À medida que a narrativa avança, inspirado na criança que está prestes a nascer, Deus consegue concluir a sua obra. Nesse ponto da história, uma multidão invade a casa que se torna um campo de batalha ideológico, com conflitos cada vez mais intensos entre os diferentes grupos e ideologias, cada um com sua própria interpretação do texto e agenda. Percebemos aqui, uma alusão ao Novo Testamento e uma reflexão sobre a diversidade e a complexidade das crenças religiosas e filosóficas.
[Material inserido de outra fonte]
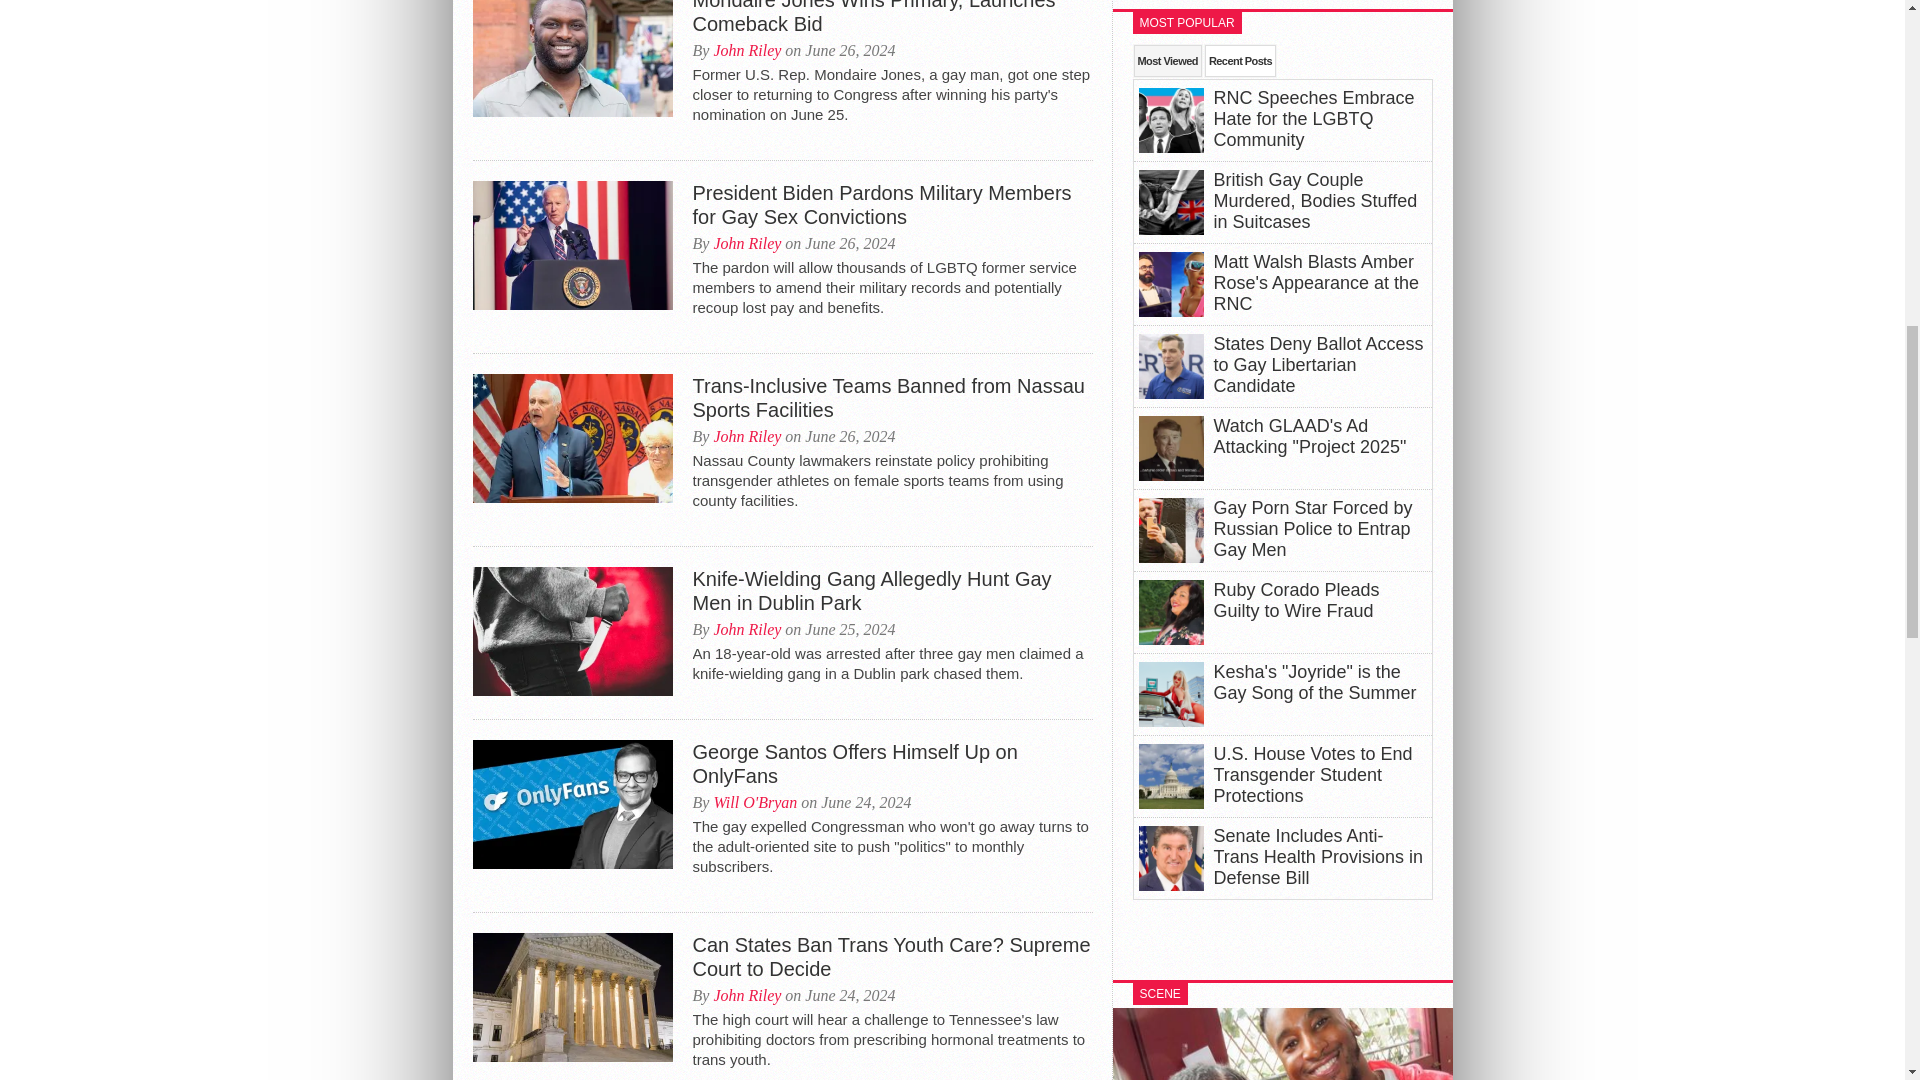 The height and width of the screenshot is (1080, 1920). I want to click on Posts by John Riley, so click(746, 50).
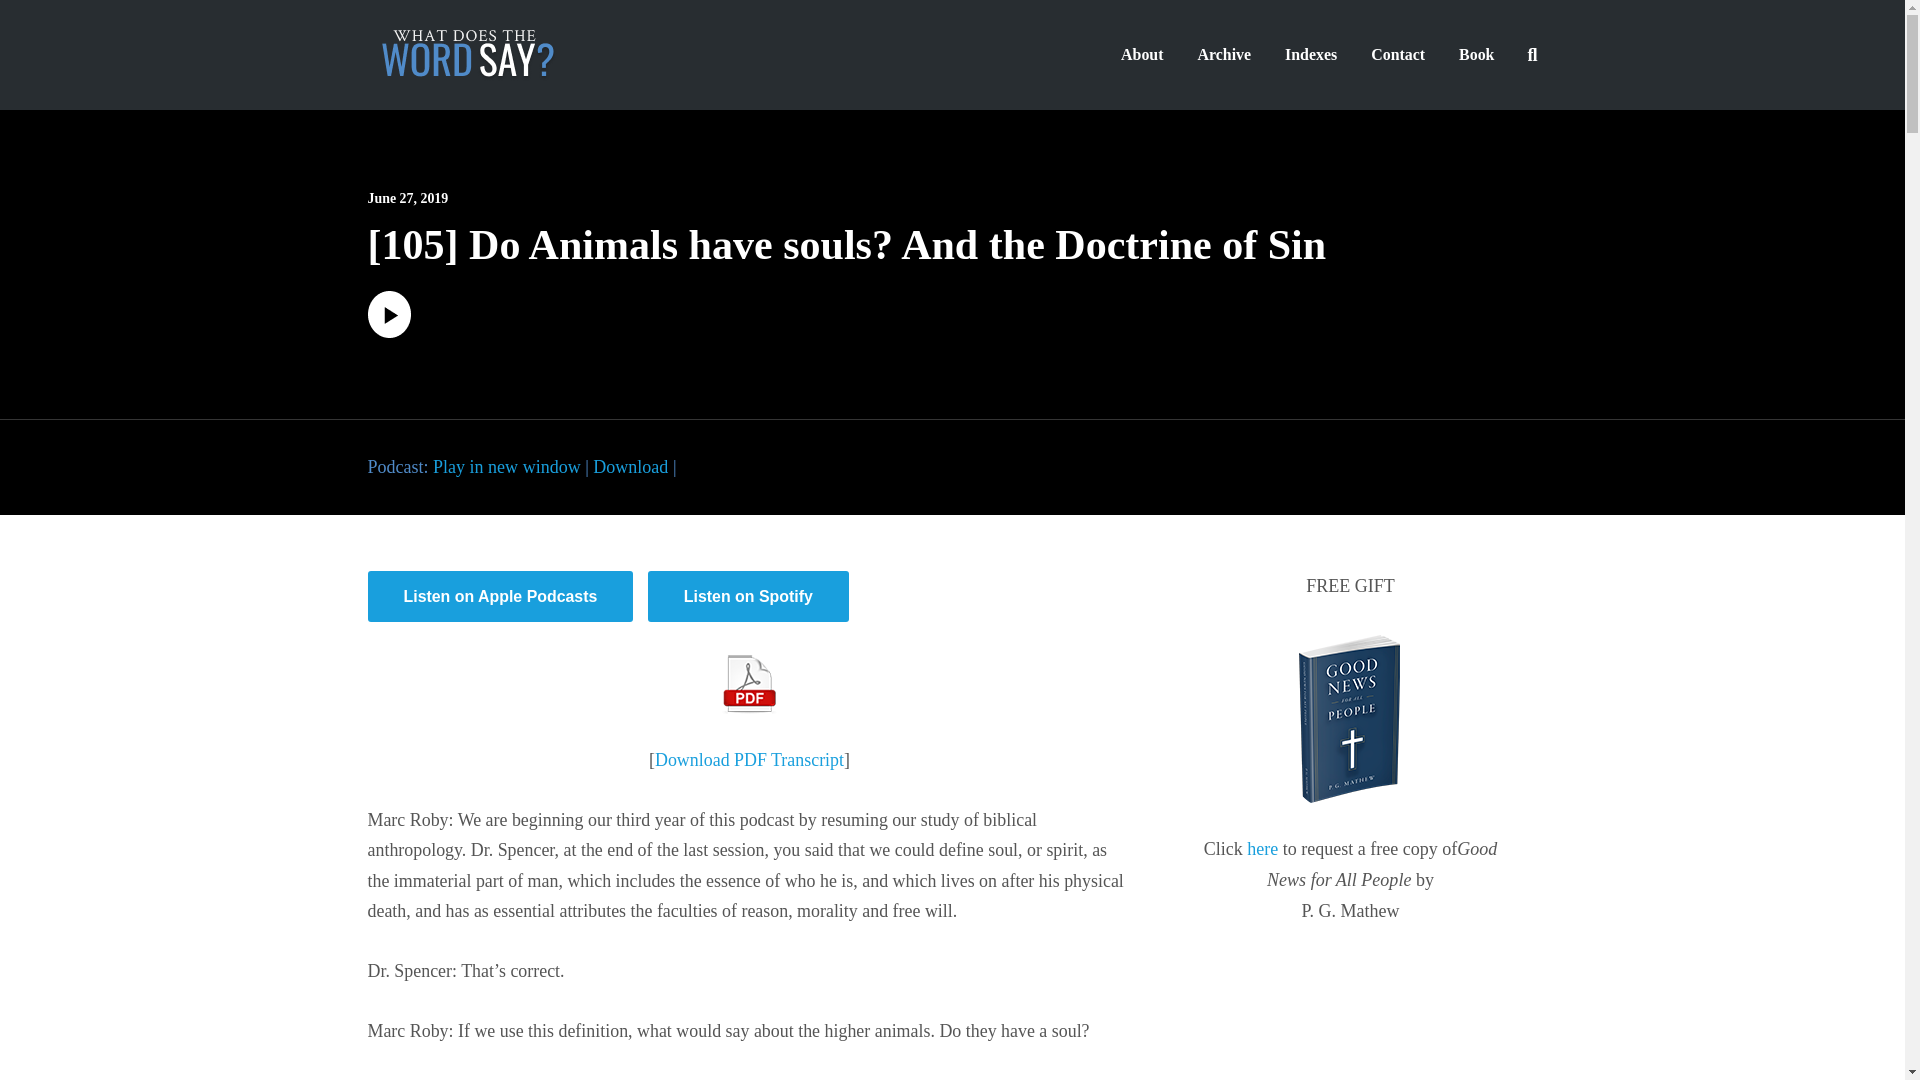  What do you see at coordinates (389, 332) in the screenshot?
I see `Play` at bounding box center [389, 332].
Conforme o conflito entre os diferentes grupos se intensifica, vemos a casa ser consumida pelo caos, pela violência e pelo fanatismo. Próximo do final do filme, nossa Deusa mãe dá luz ao seu filho, Jesus, que é brutalmente assassinado e servido como alimento, uma piscada do roteiro para nós sobre a Eucaristia, o costume de celebrar a morte de Cristo, em que os fiéis consomem o pão e o vinho como símbolos do corpo e do sangue de Cristo. Horrorizada diante da situação, a Natureza grita e incendeia toda a casa, destruindo a todos, inclusive a si mesma. O único sobrevivente é o personagem de Javier Bardem e então, o filme revela a real natureza dos personagens, com Deus reiniciando o ciclo da criação humana através do coração da Mãe Deusa. Considero este final, a cereja do bolo. Deus só pode criar a partir dela. Ela é a inspiração, o começo e o fim. Mesmo assim, ela sucumbe pela mão do Deus pai. O poder é tirado de suas entranhas e lhe é dado. Uma maneira muito sutil de trazer à tona, também, essa passagem de bastão de poder entre os gêneros. Será que estamos insistindo no erro? Mother! (2017) é, sem dúvida, um filme perturbador e já adianto que não é uma trama fácil de acompanhar. Mas a riqueza de reflexões vale a pena.
Notas
1 Gomes, Beatriz Machado; Sestrem, Bruna Alice. Concepção histórica da figura feminina: os mitos religiosos. In: Palma, Yáskara Arrial (Org.). Produção de subjetividade, políticas públicas e sociedade: Coleção Subjetividade e Práticas Sociais. Belo Horizonte: Newton, 2024. p. 32-33.